Big Law Business has put together a close look at what makes Wachtell well, Wachtell. Key to the firm’s success has been the influence of name partner, Martin Lipton. Sure, he’s a well-respected legal mind — he’s the legal mind behind using poison pills to stop hostile takeovers — but it’s his management philosophy that gets the most attention in this piece.

The firm is styled as a “true partnership” with no written partnership agreement, but only “a handshake between friends.” (Which, honestly, sounds like something the firm would advise a client against, but that’s neither here nor there.) But what does, at least informally, govern the firm is a list of 35 management principles that Lipton came up with and is displayed in his office.

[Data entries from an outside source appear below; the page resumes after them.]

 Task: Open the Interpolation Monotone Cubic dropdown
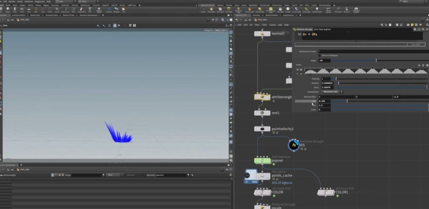tap(332, 92)
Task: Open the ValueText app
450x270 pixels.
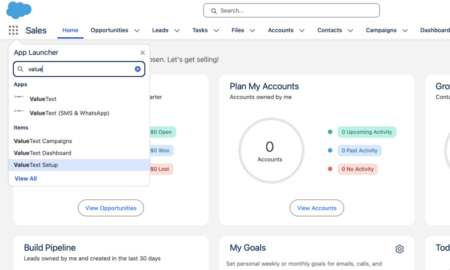Action: (43, 99)
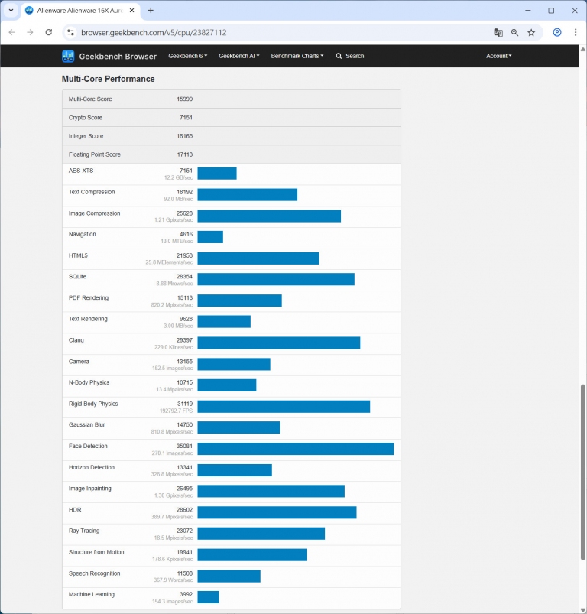
Task: View site information icon in address bar
Action: pos(70,33)
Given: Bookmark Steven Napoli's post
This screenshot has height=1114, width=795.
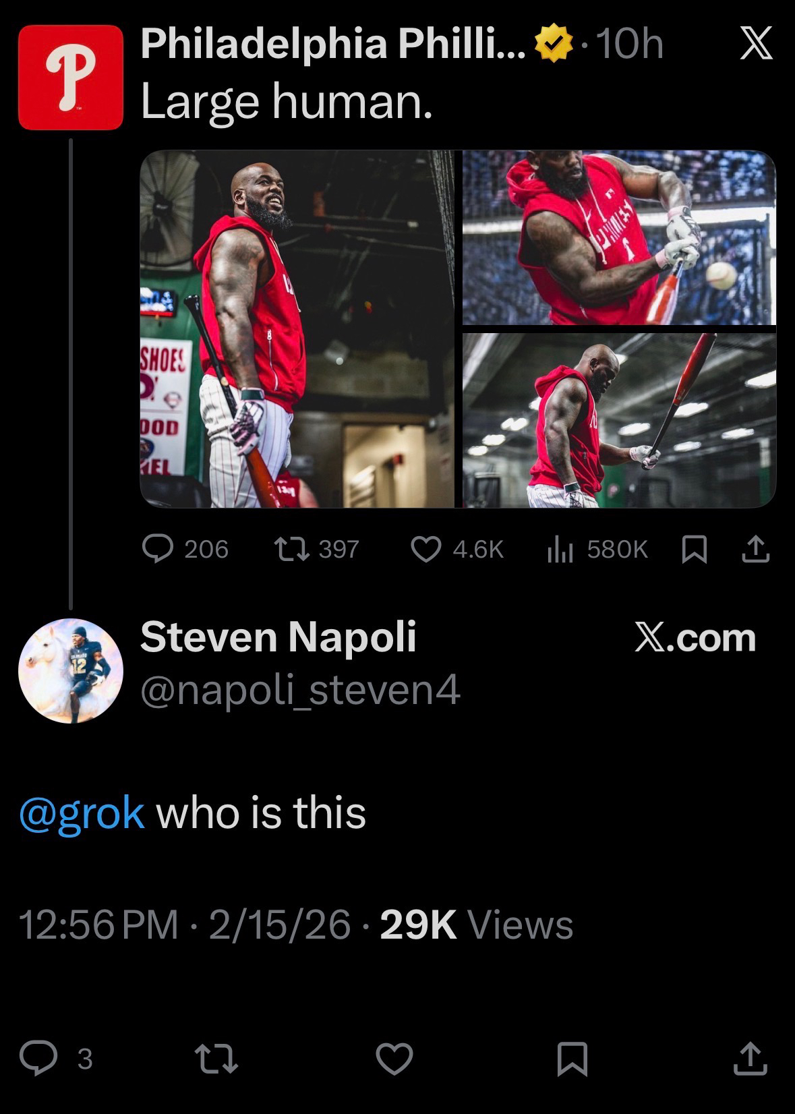Looking at the screenshot, I should tap(572, 1058).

These principles are why the firm doesn’t do any marketing, why expansion of the firm’s headcount has been limited, and why the firm only has a single office.

But the Lipton principle that gets the most credit for making Wachtell so unique is the way it pays its partners. No complex formula where origination credits are battled over between partners, but a lockstep compensation system that is solely tied to seniority:

Perhaps most important is how the firm pays its partners through what’s known as a “lockstep” system. Compensation is tied to firm seniority, rather than hours billed or business brought in.

These principles—and the culture they’ve helped create, where attorneys meet on Tuesdays for lunch to stay close—have been held up by Wachtell partners as “genius,” a playbook worthy of a Harvard Business School case study offering broader lessons for corporate America.

They’ve also helped make Wachtell something of an outlier. It’s the only major law firm where, at least to Lipton’s knowledge, not one partner has joined another law firm for a bigger paycheck.

Senior partners only make about three times what junior partners make, which is a lot more equitable than at some other firms. You might think that’d make younger partners with profitable business books ripe to be picked off by competitor firms, but so far no one has left the partnership over money. And Lipton thinks he knows why:

“Money isn’t the last thing in their lives,” responds Lipton, who believes in the old-school ethos that the law is a profession, not a business, and that money should be viewed as a byproduct of the work, not the chief reason for it.

And it sure doesn’t hurt that business at Wachtell is doing really well.


headshotKathryn Rubino is a Senior Editor at Above the Law, and host of The Jabot podcast. AtL tipsters are the best, so please connect with her. Feel free to email her with any tips, questions, or comments and follow her on Twitter (@Kathryn1).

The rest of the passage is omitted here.